A Autoestrada Lagoa-Barra separa a favela da Rocinha, localizada na Zona Sul, do bairro adjacente de São Conrado. A rodovia barulhenta de duas faixas começa na Barra da Tijuca, passa por São Conrado, ao lado da Rocinha e, finalmente, passa embaixo do morro da Rocinha pelo Túnel Zuzu Angel antes de sair no bairro da Gávea. Também conhecida como Autoestrada Engenheiro Fernando Mac Dowell, a construção da rodovia, em 1971, foi fundamental para muitos outros desenvolvimentos contemporâneos na área, incluindo calçadas, novos edifícios e a atual área da orla. Mas enquanto impulsionava o crescimento demográfico e econômico na Barra da Tijuca e São Conrado, a autoestrada também se tornou uma barreira física, impedindo que os moradores da Rocinha entrassem nos dois bairros afluentes: uma fronteira que separa a favela dos ricos.
Viver no lado sudoeste da estrada—no lado de São Conrado—significa ter acesso a melhores infraestruturas, saneamento e oportunidades. Isso significa ter uma renda anual quase doze vezes maior que a dos moradores da Rocinha, a uma distância de cinco minutos a pé. Significa viver em altos edifícios residenciais com vista para o oceano, em oposição à textura irregular de casas baixas de tijolos que cobrem o morro. Assim como os moradores de São Conrado e Rocinha compartilham uma estação de metrô (reveladoramente denominada “São Conrado”), saindo do lado de São Conrado, significa caminhar pelas ruas mais caras de todo o Rio de Janeiro: o bairro ainda tem seu próprio shopping e clube de golfe. Enquanto isso, muitos moradores do lado da Rocinha não têm acesso adequado a saneamento básico e outros serviços públicos básicos.

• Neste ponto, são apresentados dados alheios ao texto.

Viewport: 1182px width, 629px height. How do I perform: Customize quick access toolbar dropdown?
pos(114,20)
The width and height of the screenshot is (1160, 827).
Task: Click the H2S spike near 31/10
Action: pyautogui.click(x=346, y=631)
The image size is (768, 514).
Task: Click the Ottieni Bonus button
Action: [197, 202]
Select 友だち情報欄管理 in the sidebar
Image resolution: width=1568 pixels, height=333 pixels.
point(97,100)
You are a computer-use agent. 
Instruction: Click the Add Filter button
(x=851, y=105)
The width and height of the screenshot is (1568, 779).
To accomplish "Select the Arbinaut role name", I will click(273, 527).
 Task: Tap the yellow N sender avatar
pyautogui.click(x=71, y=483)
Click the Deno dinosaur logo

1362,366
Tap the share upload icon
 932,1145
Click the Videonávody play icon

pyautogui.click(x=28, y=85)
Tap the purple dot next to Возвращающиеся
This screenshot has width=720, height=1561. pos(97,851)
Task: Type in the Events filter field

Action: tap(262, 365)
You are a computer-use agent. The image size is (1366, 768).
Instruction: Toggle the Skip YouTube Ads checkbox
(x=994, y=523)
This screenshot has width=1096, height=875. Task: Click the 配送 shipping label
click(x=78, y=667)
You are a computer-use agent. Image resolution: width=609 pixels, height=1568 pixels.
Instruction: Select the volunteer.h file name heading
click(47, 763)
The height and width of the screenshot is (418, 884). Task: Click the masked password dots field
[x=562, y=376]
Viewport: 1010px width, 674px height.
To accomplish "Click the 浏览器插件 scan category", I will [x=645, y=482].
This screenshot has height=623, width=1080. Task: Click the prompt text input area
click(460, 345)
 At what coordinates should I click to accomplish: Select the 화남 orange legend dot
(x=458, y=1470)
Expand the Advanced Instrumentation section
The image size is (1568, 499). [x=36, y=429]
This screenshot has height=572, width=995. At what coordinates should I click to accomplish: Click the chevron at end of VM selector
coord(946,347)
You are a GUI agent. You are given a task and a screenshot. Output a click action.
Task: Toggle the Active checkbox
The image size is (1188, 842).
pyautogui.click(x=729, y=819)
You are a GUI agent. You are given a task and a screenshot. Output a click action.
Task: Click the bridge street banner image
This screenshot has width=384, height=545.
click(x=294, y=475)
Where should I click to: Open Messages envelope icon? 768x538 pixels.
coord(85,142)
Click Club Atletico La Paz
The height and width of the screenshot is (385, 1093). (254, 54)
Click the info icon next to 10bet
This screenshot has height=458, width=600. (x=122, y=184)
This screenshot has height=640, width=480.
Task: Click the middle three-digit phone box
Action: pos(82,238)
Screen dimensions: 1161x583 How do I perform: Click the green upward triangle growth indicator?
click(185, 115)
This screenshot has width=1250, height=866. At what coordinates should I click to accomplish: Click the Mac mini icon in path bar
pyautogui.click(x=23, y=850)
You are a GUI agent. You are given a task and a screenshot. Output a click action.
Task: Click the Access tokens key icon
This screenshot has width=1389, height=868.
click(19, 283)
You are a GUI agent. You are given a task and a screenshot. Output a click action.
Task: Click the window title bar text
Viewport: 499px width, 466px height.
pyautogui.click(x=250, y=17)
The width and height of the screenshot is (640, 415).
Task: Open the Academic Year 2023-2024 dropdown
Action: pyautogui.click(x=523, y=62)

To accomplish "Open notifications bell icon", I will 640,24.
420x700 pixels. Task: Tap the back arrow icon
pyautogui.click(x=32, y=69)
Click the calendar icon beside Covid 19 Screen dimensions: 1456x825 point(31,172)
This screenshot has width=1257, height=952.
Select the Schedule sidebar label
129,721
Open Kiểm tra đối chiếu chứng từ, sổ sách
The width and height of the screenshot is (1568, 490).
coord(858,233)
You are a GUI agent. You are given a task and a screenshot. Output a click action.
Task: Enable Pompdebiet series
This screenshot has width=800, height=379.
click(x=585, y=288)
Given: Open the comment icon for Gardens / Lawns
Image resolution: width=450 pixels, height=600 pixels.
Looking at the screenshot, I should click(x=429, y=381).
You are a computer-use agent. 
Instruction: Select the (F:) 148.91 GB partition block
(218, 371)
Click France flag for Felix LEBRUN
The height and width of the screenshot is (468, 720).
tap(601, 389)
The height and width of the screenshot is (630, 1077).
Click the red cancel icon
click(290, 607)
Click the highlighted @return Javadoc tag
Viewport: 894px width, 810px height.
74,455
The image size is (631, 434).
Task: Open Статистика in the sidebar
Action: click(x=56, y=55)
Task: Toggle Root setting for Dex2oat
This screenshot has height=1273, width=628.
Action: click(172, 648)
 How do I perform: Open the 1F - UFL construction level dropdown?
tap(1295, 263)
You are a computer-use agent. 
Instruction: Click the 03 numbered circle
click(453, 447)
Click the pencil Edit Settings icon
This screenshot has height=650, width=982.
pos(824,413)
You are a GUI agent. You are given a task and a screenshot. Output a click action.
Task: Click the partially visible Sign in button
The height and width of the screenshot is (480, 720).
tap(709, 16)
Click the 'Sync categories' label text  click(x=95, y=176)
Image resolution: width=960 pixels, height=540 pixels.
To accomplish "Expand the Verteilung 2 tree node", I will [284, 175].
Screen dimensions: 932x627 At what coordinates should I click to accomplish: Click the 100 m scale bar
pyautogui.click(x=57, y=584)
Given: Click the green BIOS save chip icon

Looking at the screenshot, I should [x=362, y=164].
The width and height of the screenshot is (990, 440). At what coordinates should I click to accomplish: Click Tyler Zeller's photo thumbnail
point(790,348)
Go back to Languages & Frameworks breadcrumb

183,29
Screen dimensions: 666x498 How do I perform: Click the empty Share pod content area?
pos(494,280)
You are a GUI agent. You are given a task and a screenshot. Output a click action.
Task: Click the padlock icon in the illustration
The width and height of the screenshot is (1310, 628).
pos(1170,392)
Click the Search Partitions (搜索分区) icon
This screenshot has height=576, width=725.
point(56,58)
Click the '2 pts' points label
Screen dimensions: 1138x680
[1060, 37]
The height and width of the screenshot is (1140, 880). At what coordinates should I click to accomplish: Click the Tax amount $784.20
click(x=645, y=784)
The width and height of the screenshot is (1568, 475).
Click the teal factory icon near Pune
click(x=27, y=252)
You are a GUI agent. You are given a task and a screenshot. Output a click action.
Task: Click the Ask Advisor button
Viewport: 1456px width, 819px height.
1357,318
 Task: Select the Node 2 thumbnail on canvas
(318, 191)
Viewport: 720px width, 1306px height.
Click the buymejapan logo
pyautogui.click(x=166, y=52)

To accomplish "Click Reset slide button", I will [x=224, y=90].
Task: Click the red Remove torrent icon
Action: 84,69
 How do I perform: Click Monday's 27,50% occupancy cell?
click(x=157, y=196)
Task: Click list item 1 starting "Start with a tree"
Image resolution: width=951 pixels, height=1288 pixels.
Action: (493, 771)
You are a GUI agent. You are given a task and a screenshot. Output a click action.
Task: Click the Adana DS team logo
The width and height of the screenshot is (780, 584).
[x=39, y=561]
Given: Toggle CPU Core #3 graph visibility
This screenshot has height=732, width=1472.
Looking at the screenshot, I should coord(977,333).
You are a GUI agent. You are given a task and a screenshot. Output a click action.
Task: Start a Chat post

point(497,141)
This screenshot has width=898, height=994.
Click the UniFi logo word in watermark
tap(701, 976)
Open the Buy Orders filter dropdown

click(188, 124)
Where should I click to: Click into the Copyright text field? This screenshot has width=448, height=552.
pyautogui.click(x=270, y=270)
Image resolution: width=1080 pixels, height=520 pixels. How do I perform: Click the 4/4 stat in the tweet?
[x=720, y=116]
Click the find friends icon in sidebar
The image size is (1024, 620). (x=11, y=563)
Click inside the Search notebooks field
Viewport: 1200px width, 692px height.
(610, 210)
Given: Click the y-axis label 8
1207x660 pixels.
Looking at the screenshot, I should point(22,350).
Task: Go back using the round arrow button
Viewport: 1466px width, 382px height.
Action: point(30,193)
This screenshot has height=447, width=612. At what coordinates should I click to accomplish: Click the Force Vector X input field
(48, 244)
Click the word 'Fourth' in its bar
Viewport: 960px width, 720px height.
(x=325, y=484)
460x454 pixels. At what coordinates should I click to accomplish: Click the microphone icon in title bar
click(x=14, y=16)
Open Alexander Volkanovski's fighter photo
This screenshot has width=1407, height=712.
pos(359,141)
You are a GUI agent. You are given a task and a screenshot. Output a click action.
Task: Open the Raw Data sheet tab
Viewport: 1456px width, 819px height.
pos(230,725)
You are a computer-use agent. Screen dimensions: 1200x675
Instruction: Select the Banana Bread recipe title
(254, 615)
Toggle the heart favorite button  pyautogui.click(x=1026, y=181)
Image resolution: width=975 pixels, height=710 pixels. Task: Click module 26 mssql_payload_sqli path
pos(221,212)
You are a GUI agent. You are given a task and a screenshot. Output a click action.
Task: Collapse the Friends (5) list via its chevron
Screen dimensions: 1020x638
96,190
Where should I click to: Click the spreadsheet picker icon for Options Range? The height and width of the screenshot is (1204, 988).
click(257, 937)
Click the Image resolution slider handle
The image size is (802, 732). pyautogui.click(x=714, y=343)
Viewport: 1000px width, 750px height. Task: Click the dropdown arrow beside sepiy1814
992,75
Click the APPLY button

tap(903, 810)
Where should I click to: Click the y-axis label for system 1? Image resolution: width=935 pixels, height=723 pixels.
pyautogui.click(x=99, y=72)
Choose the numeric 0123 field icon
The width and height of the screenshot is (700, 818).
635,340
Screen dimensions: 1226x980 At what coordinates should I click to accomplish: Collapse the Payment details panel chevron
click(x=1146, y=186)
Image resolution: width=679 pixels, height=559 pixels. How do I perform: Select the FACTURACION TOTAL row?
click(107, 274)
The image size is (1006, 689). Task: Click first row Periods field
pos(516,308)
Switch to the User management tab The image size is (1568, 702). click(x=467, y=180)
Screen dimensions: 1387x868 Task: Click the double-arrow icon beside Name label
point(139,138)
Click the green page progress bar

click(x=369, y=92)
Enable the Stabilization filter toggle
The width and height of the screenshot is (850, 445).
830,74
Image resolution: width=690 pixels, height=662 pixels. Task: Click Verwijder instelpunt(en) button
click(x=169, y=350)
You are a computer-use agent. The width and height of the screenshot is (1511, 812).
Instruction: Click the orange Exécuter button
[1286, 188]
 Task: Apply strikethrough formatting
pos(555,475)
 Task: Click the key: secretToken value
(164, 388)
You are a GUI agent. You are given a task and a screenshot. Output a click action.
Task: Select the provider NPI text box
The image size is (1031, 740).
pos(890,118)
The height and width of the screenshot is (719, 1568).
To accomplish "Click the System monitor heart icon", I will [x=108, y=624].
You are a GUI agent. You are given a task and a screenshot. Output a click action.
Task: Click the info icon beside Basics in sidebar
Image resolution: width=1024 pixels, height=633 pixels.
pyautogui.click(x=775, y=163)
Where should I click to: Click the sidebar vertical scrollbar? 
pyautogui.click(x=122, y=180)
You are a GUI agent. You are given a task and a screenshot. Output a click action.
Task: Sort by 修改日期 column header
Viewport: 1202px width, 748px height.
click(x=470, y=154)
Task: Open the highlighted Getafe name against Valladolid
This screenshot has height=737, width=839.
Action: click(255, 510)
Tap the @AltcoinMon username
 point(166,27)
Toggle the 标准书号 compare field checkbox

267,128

A Autoestrada Lagoa-Barra é um exemplo de barreira urbana: um obstáculo que impede o movimento fácil e define dois espaços separados. Embora em estudos urbanos, o termo “barreira urbana” possa se referir a diferentes tipos de barreiras físicas encontradas em ambientes urbanos ou que fazem parte da vida urbana, eles compartilham a característica de limitar o acesso a parte de uma cidade para um determinado grupo de moradores. Em seu artigo Planejando a Cidade Contra Barreiras: Aprimorando o Papel dos Espaços Públicos, a arquiteta e professora Aleksandra Sas-Bojarska, da Universidade de Tecnologia de Gdansk, escreve que “nossas cidades contemporâneas estão sendo fragmentadas por um número crescente de barreiras técnicas, como estradas, ferrovias e objetos de infraestrutura, que geram uma variedade de problemas de naturezas diferentes”. Entre esses problemas, há desvantagens funcionais, desigualdade no acesso às próprias oportunidades que as cidades oferecem e segregação das minorias. Dessa forma, as barreiras urbanas contêm e definem desigualdades sociais. Elas separam as pessoas. Como resultado, essas pessoas podem ter experiências completamente diferentes da mesma cidade.
O estudo da OCDE Cidades Divididas: Compreendendo as Desigualdades Intra-Urbanas, mostra que a segregação espacial e as barreiras físicas contribuem para perpetuar a desigualdade social e econômica existente. Por exemplo, aqueles que vivem em bairros desconectados do transporte público tendem a ter renda mais baixa porque têm acesso mais limitado a oportunidades de emprego em comparação com os moradores de bairros mais conectados. O estudo, realizado pelo Paolo Veneri, do Centro de Empreendedorismo, PME, Regiões e Cidades da OCDE, demonstra uma associação clara e inegável entre a segregação de renda e as características da cidade, como tamanho, nível de renda e planejamento urbano. De fato, como as cidades são construídas e estruturadas influencia o acesso dos moradores a outras pessoas, recursos comuns e outros recursos importantes da cidade. De acordo com o Departamento de Assuntos Econômicos e Sociais das Nações Unidas, “ambientes, infraestruturas, instalações e serviços urbanos podem impedir ou permitir, perpetuando a exclusão ou promovendo a participação e a inclusão de todos os membros da sociedade”.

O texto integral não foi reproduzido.